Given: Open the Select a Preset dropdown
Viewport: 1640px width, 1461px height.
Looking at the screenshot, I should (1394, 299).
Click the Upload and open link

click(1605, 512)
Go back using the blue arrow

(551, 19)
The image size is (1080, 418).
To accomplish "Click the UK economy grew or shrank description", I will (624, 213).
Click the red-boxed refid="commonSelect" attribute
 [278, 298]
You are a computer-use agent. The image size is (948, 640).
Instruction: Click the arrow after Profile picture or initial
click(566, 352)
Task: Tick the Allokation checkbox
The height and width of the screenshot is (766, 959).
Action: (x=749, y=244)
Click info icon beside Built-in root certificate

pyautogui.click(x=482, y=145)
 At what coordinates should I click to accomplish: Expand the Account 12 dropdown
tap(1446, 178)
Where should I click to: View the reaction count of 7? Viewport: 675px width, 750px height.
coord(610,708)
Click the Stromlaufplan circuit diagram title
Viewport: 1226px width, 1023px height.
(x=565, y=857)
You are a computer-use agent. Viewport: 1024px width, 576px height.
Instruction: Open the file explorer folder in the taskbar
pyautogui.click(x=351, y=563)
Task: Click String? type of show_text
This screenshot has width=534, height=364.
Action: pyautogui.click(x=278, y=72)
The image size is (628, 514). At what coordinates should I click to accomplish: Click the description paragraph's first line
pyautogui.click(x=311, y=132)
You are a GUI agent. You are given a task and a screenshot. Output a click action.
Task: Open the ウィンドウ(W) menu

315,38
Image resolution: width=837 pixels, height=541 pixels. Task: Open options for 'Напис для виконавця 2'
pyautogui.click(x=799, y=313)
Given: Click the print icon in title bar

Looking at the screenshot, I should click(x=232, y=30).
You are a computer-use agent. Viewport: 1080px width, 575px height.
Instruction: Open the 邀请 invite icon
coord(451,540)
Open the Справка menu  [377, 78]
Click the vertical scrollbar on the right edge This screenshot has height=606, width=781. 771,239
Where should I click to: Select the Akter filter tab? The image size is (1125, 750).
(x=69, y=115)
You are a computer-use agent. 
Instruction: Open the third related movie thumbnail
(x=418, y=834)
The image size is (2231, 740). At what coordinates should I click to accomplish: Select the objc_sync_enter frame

§ Task requirements
What is the number of lines in the listing that hold "computer"? Give that number and nothing more.

§ Completed exercise
4